Strategic Implications and Pattern Recognition: These deals illustrate a broader trend of consolidation in sectors tied to aging, diagnostics, AI infrastructure, and regional banking, driven by scale, regulatory pressures, and margin concerns. Shareholder litigation firms like Halper Sadeh and Julie & Holleman are proving active in challenging deal fairness. For boards and management, careful attention to robust valuation, transparent process (e.g., solicitation of competing offers), and full disclosure of advisors’ opinions and conflicts is essential.

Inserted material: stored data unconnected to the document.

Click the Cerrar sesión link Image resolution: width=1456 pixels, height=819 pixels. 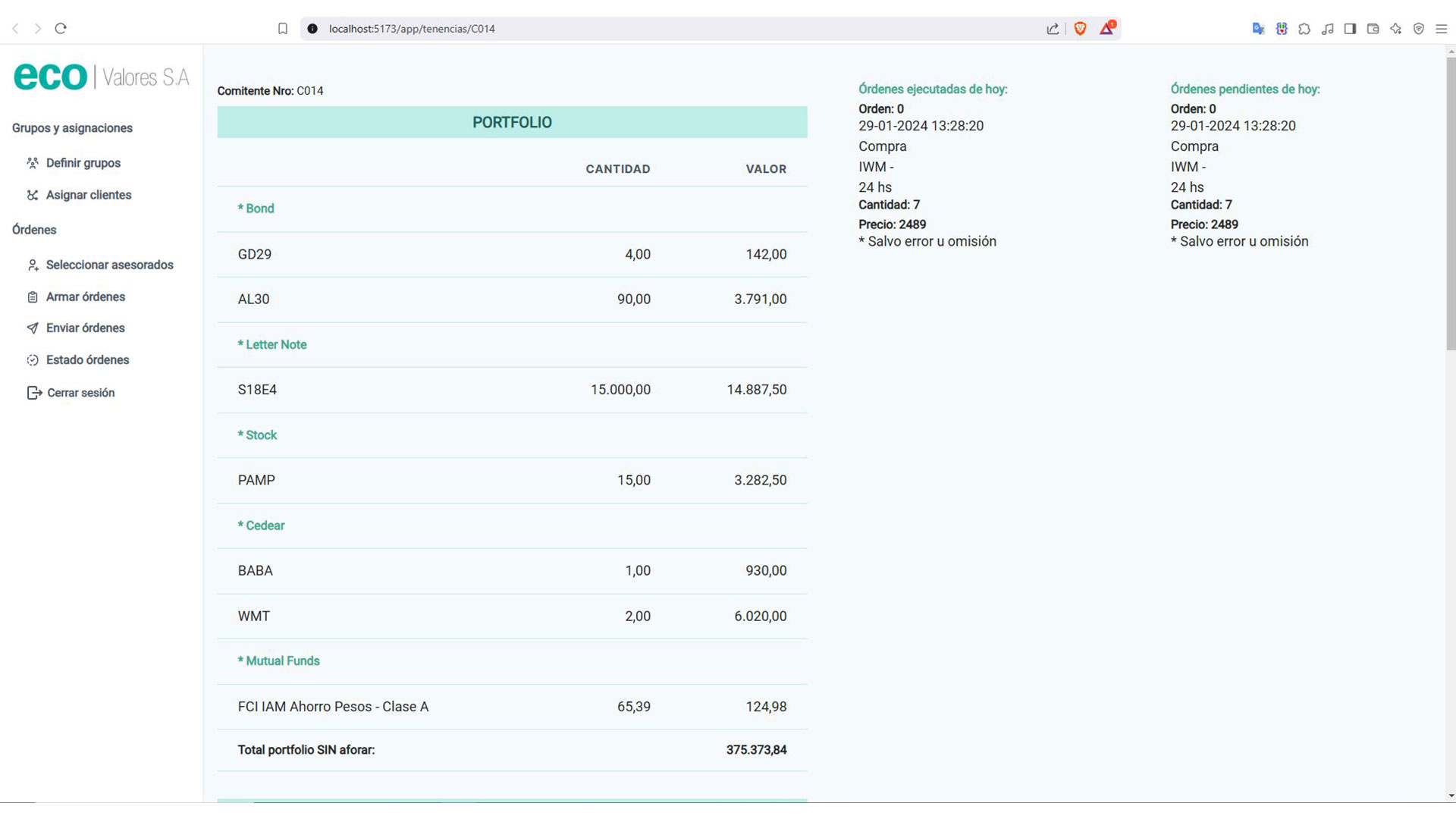(81, 393)
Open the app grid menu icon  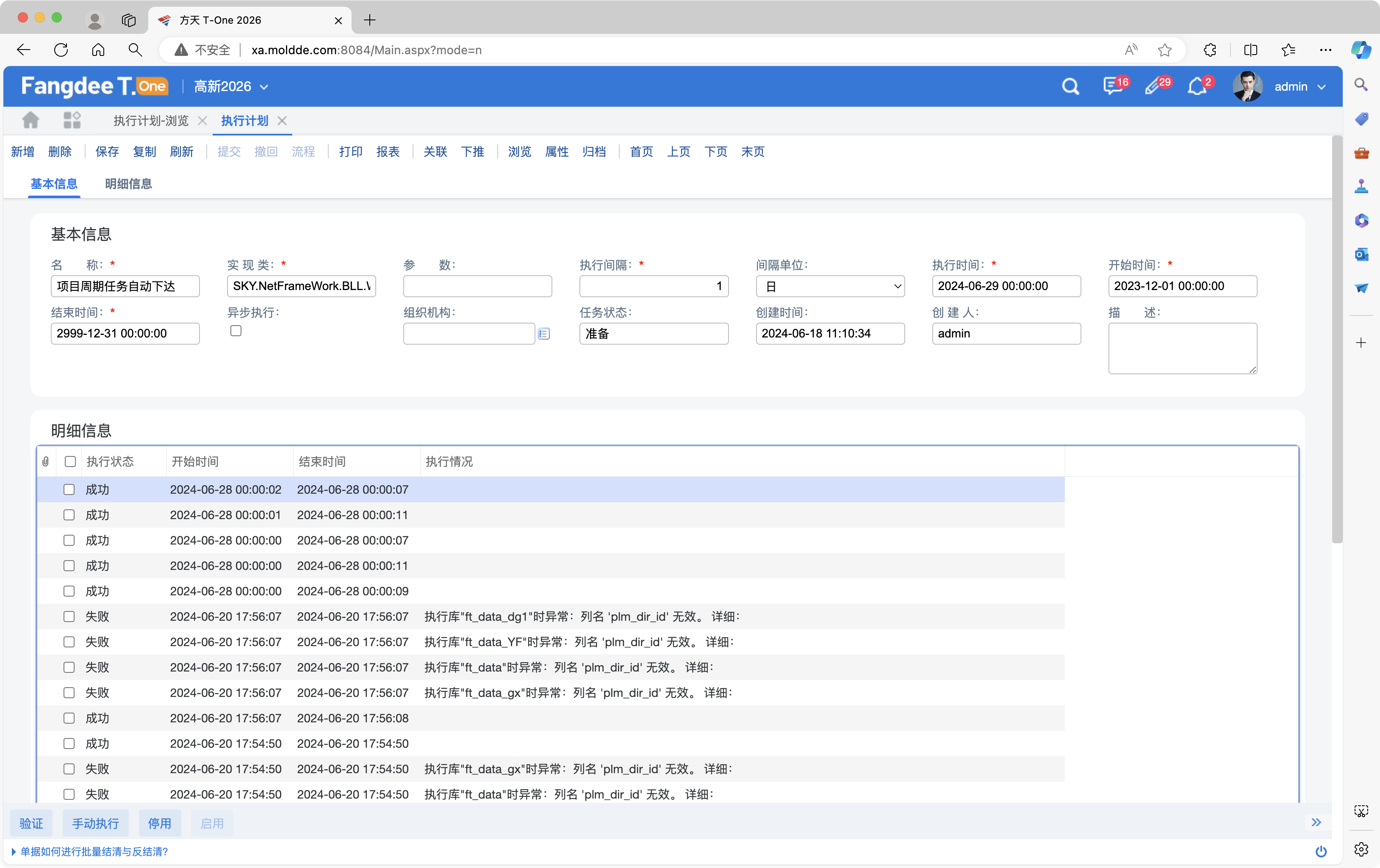(72, 120)
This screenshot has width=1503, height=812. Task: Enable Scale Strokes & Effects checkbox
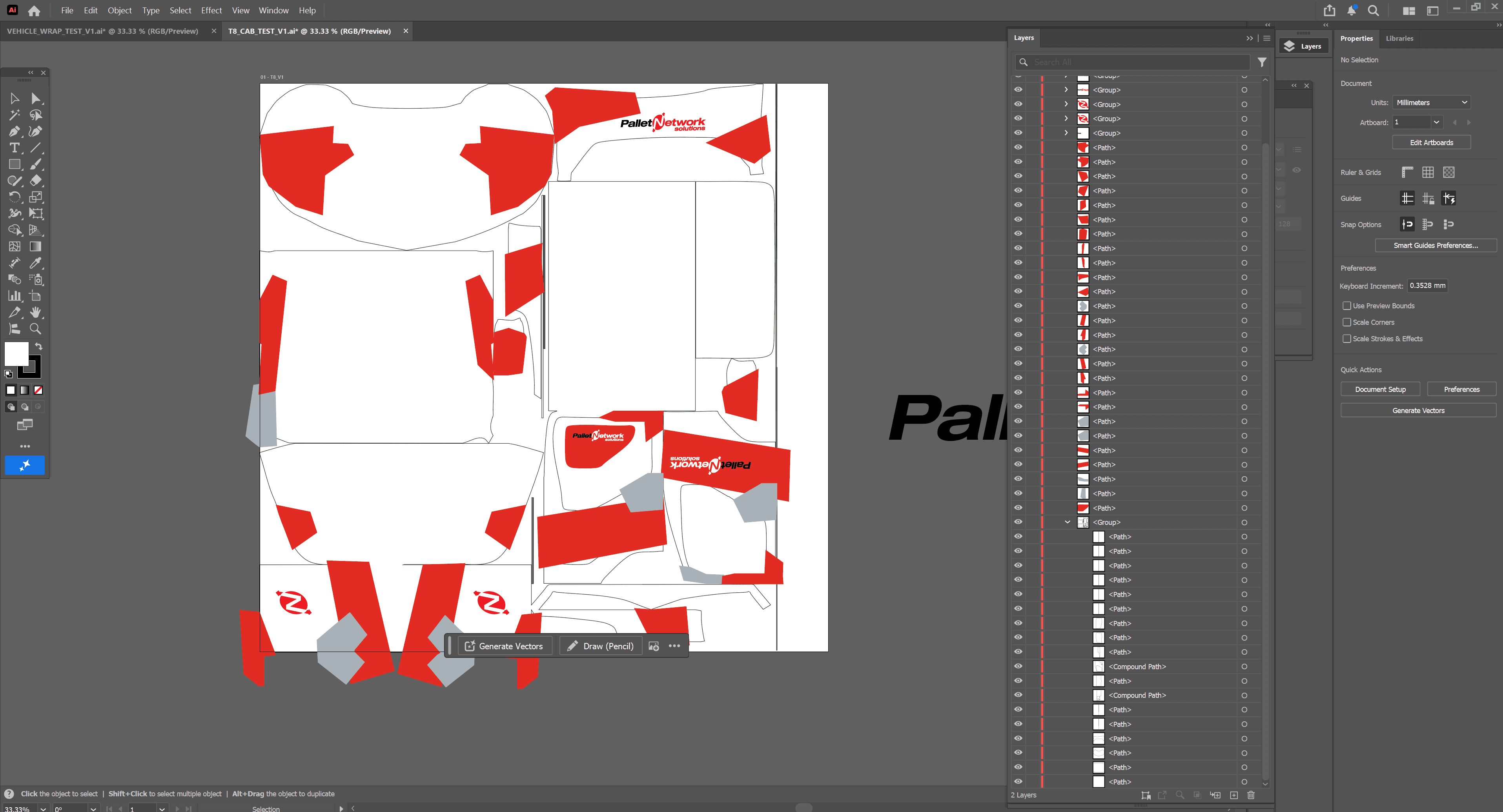pyautogui.click(x=1346, y=338)
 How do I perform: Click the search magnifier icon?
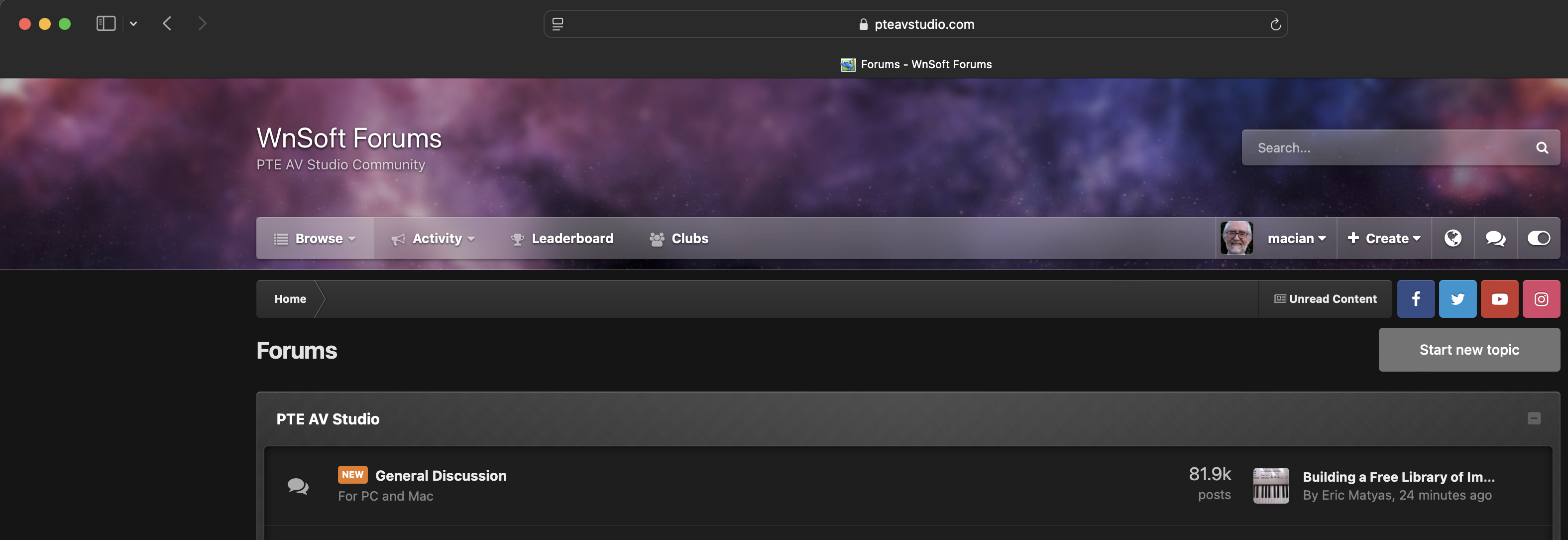point(1541,147)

Meanwhile, the regulatory environment remains a wildcard: antitrust, banking oversight especially around CRE exposure, and cross-border infrastructure review for AI/data center deals could all materially affect deal outcomes.
Open Questions:
- In the Exact Sciences case: what is the basis for the financial advisor’s higher valuation ($136.25/share), and are there private bids or structural alternatives ignored?
- For DigitalBridge: what execution risks and valuation upside may justify analysts’ higher targets, and is this premium sufficient given its asset base and strategic positioning?
- In the Flushing deal: can OceanFirst mitigate elevated CRE concentration and book value dilution within the projected time frame while satisfying regulatory capital demands?
- More broadly: will these transactions face significant regulatory pushback (e.g., antitrust, banking oversight, AI/data-center foreign investment scrutiny) that could delay or alter terms?
Supporting Notes
- Penumbra shareholders are offered $374 per share in cash or 3.8721 Boston Scientific shares; deal values Penumbra at $14.5–$15B and is expected to close in 2026.
- Exact Sciences shareholders will receive $105 per share; the deal’s equity value is approximately $21B, and enterprise value ~$23B including $1.8B net debt; closing expected Q2 2026.
- Exact Sciences’ board approved the transaction unanimously, while one financial advisor’s internal valuation reportedly placed the value of EXAS as high as $136.25 per share; shareholders are investigating potential conflicts of interest.
- DigitalBridge stands to be acquired for $16 per share in cash, for a total enterprise value of about $4B; this represents 15% premium to its closing share price on December 26, 2025 and ~50% over its unaffected 52-week average as of December 4.
- The DigitalBridge deal was unanimously approved by a special committee of independent directors; it’s expected to close in latter half of 2026.
- Flushing Financial stockholders will receive 0.85 shares of OceanFirst common stock per Flushing share; deal valued at ~$579 million based on OceanFirst’s Dec 26, 2025 stock price of $19.76; deal to close in Q2 2026 subject to approvals.
- In the Flushing deal, tangible book value dilution of ~6% is projected, with expectations of earn-back over ~3 years; EPS accretion of ~16% by 2027; CRE concentration increases significantly.